EXERCISE GOAL: Within the entries below, please retype exactly the lines starting with the line that has "Task: Click the eraser clear-format icon" and going on through the line that has "Task: Expand rating", but not the pictures.

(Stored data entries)
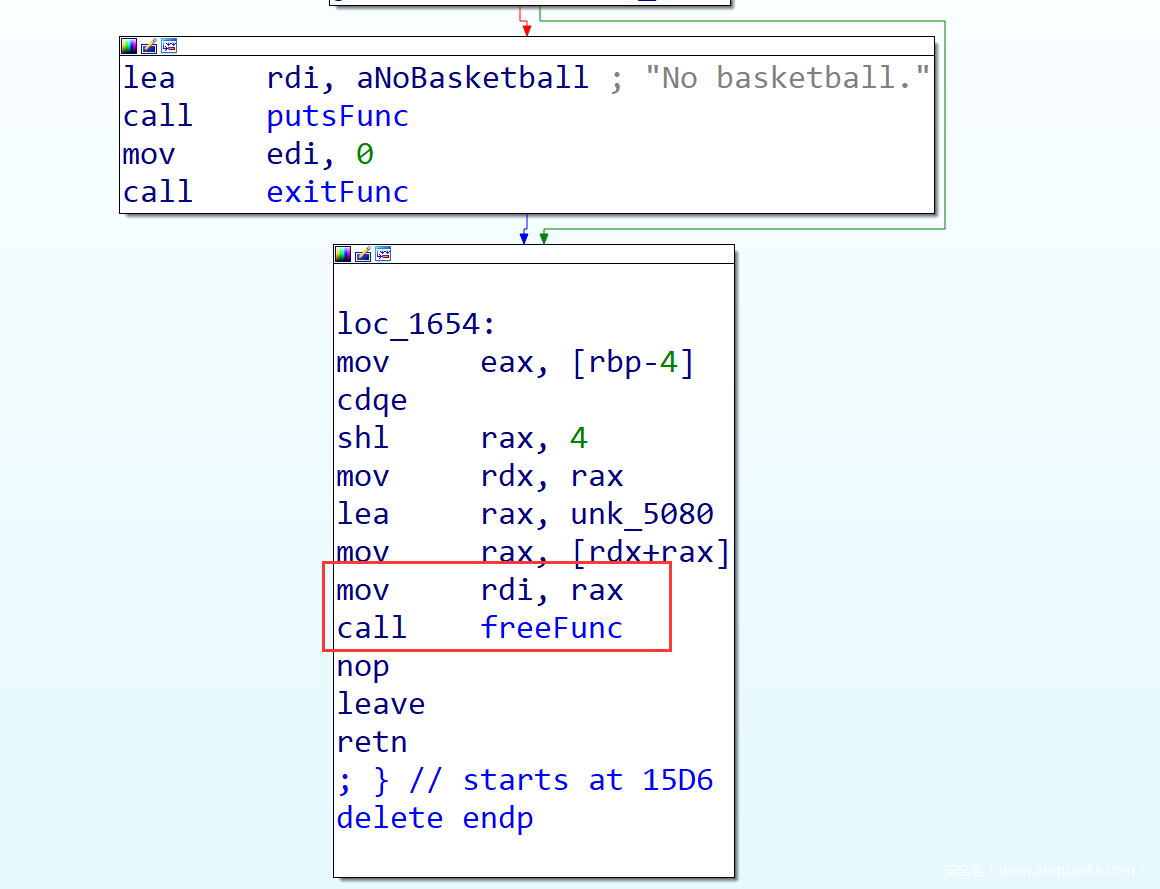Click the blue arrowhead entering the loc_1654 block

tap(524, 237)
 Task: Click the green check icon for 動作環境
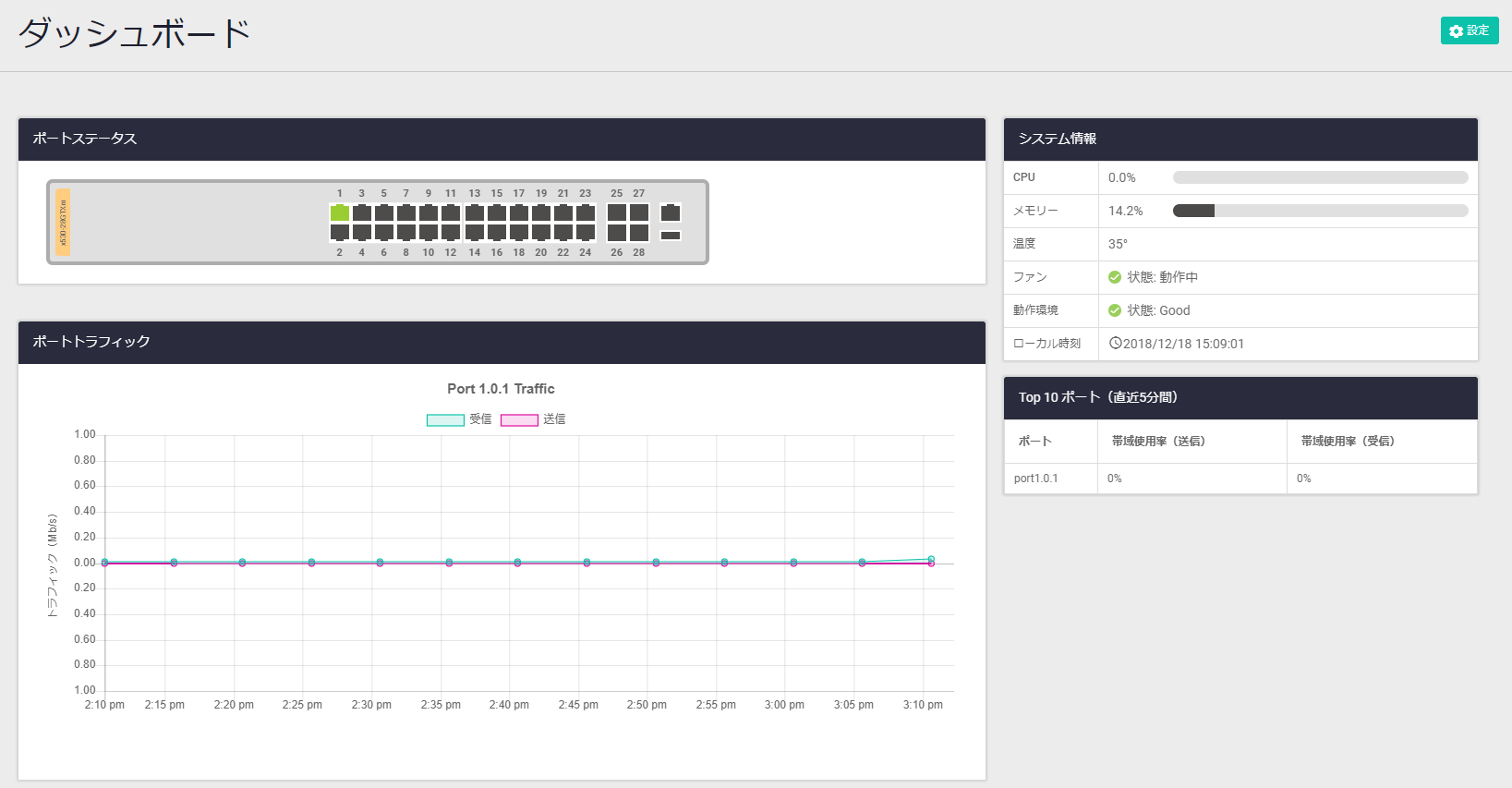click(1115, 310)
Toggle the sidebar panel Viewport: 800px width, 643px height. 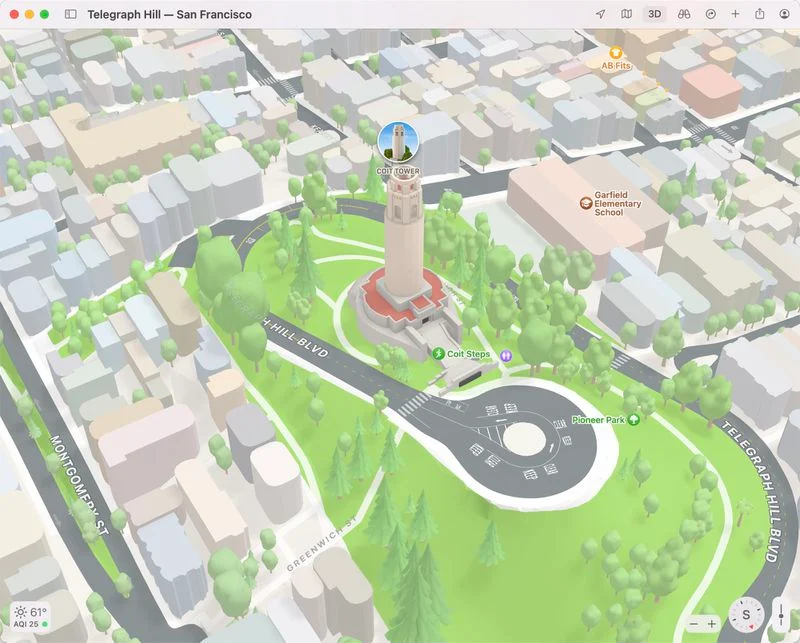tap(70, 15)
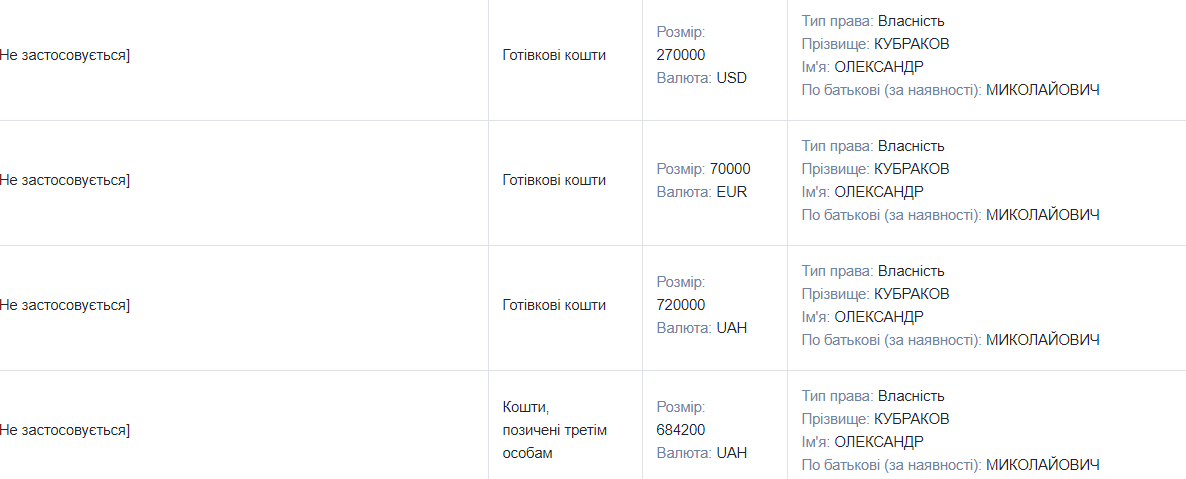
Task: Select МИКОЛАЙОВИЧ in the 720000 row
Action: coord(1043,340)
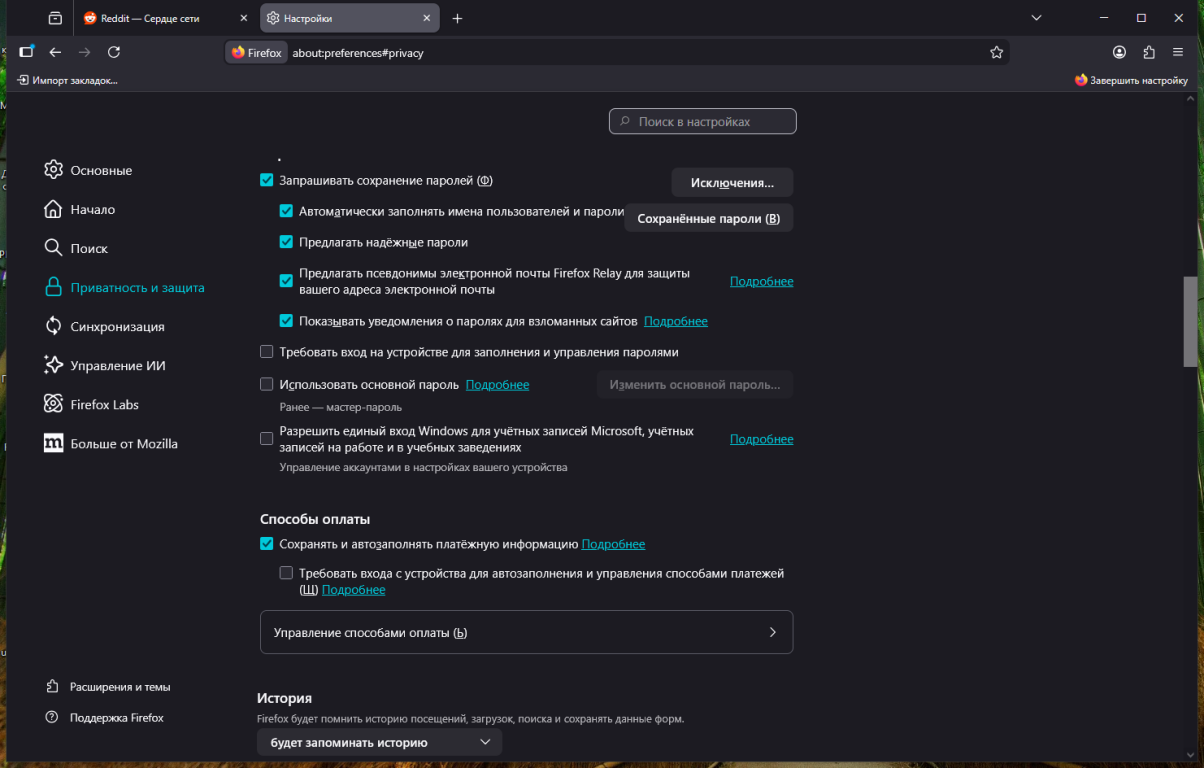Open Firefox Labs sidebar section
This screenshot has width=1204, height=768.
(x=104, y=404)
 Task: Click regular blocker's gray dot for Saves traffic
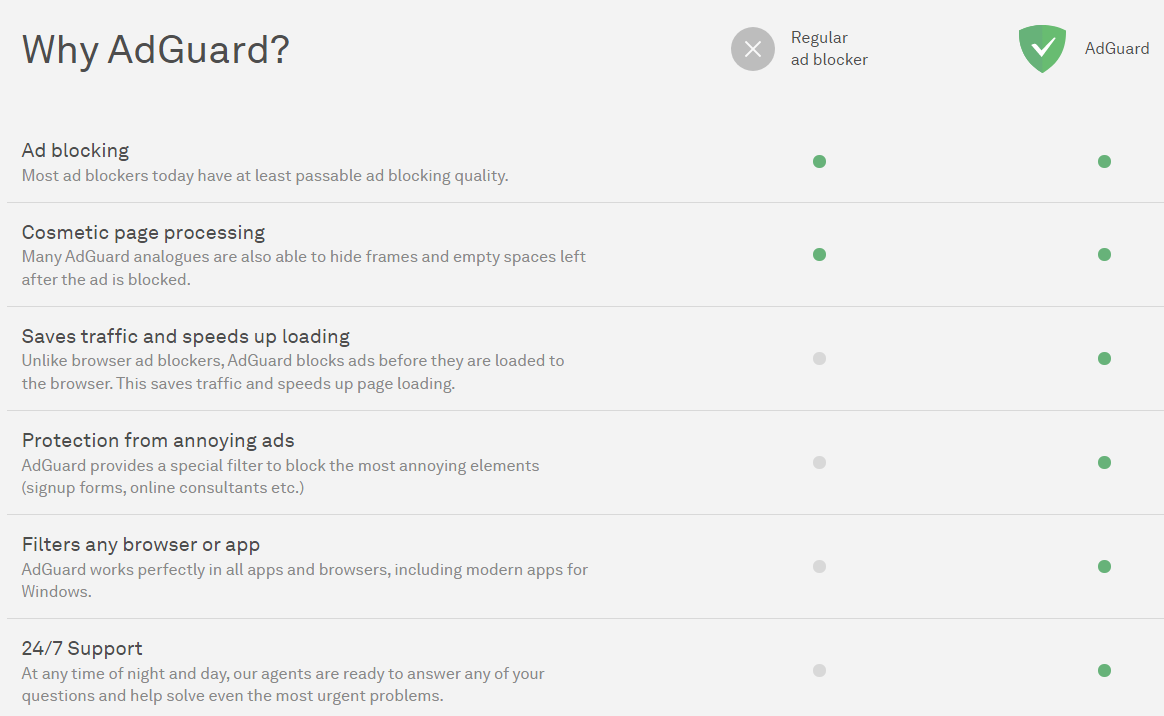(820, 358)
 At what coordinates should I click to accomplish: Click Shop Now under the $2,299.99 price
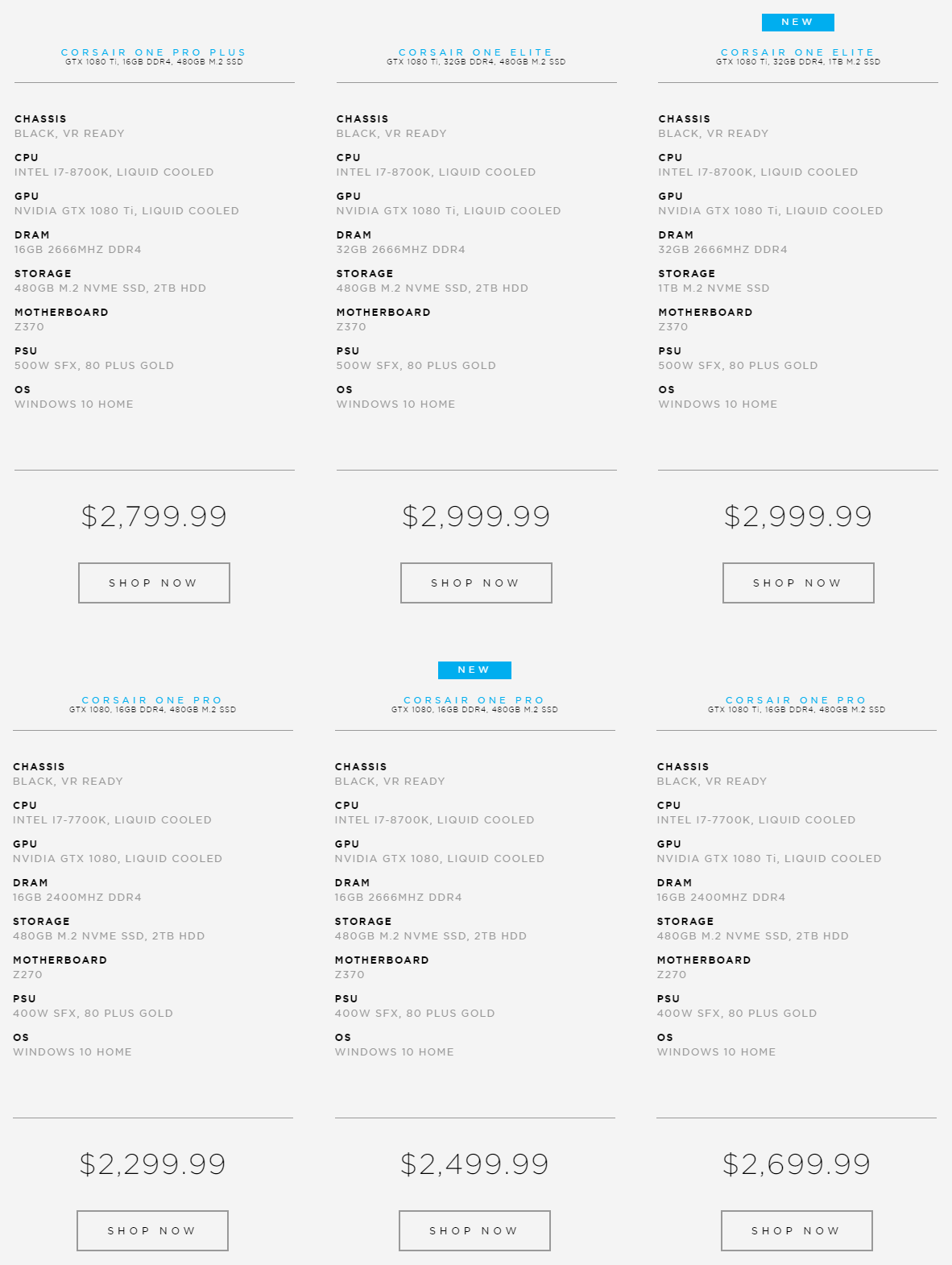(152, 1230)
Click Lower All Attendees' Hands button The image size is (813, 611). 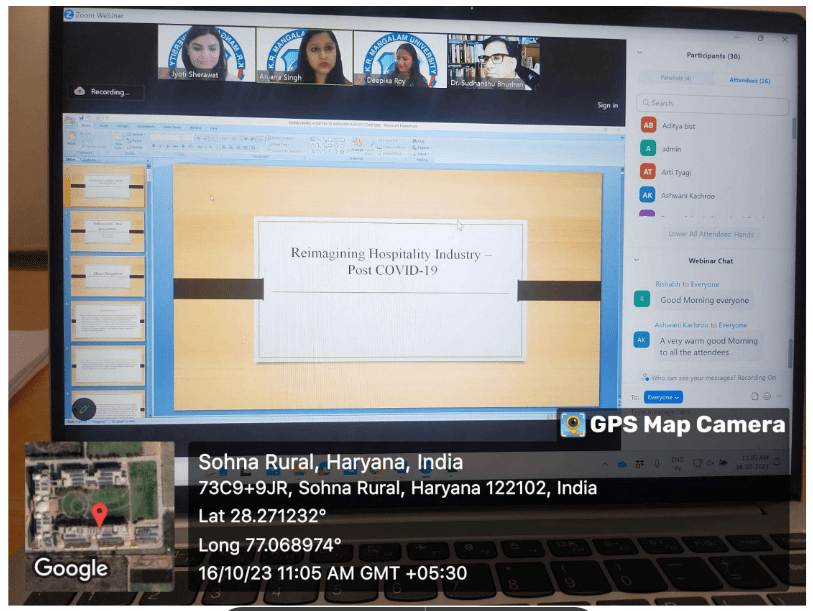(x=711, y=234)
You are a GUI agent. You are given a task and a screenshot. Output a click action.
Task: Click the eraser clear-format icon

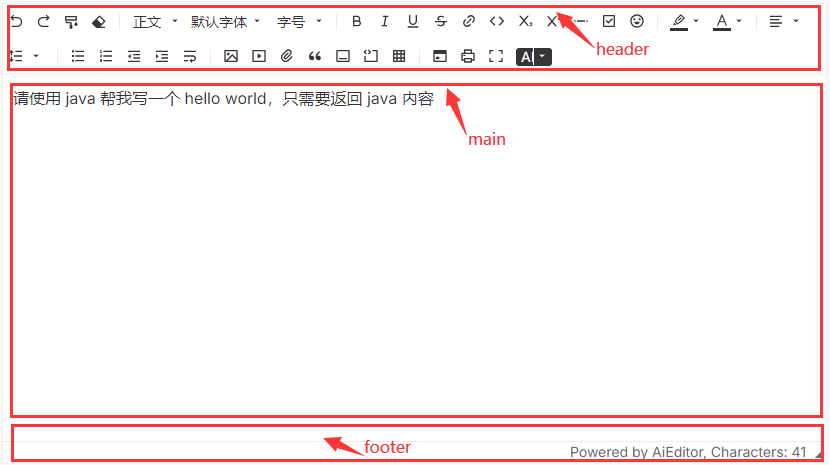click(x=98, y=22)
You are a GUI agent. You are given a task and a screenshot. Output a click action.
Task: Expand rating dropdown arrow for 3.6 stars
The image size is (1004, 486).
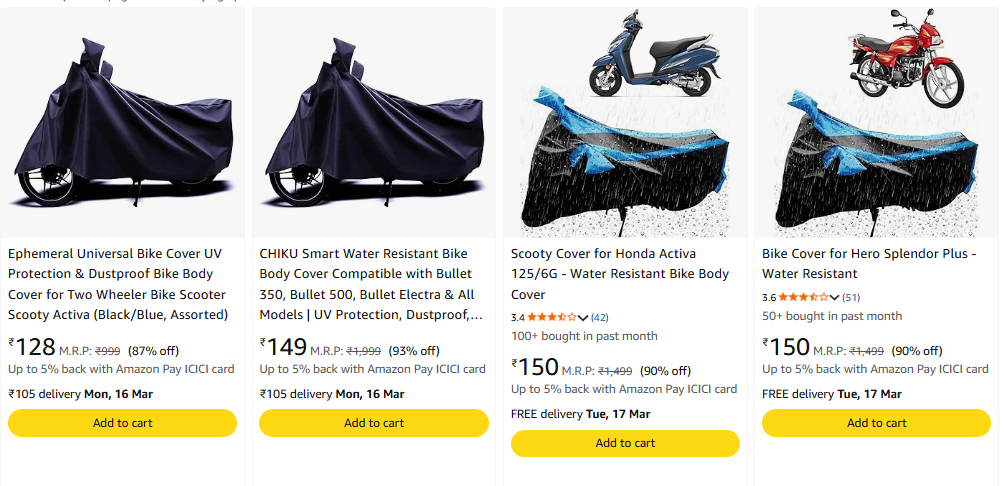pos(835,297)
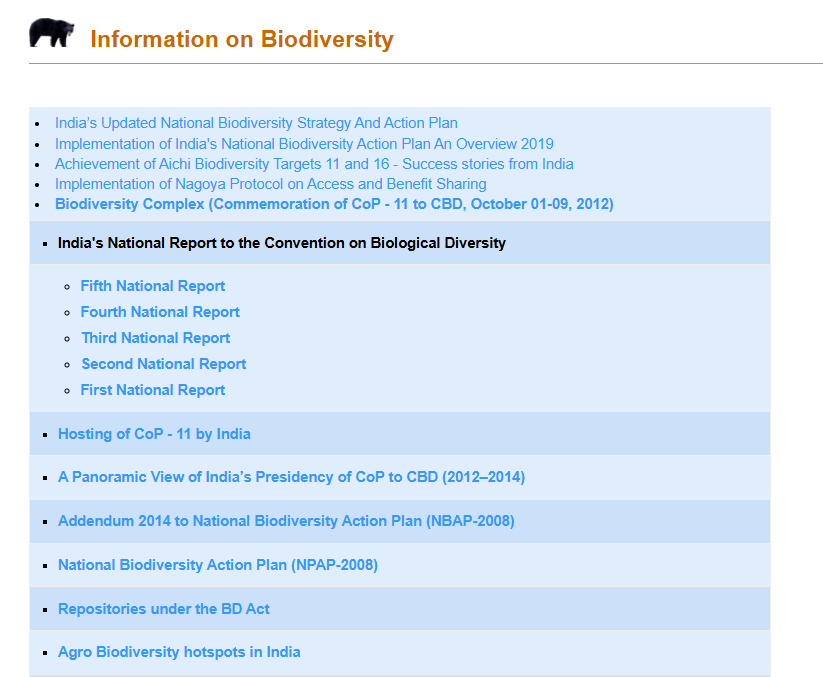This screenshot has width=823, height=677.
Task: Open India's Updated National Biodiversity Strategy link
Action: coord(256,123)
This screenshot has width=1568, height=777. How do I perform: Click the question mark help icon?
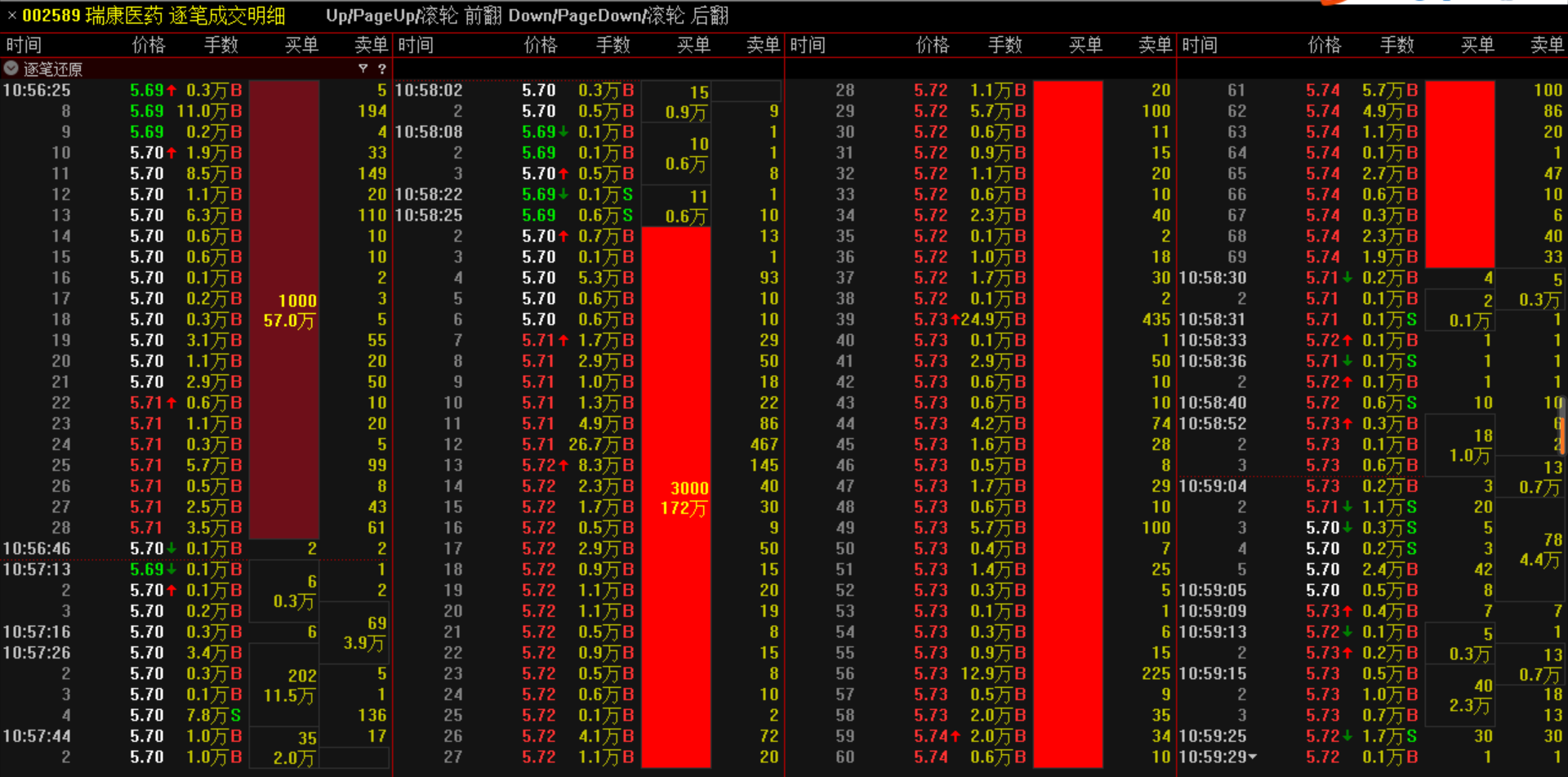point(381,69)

SOLUTION BELOW:
Task: Click the eraser clear-format icon

click(x=98, y=22)
You are a GUI agent. You are given a task and a screenshot. Output a click action.
Task: Expand rating dropdown arrow for 3.6 stars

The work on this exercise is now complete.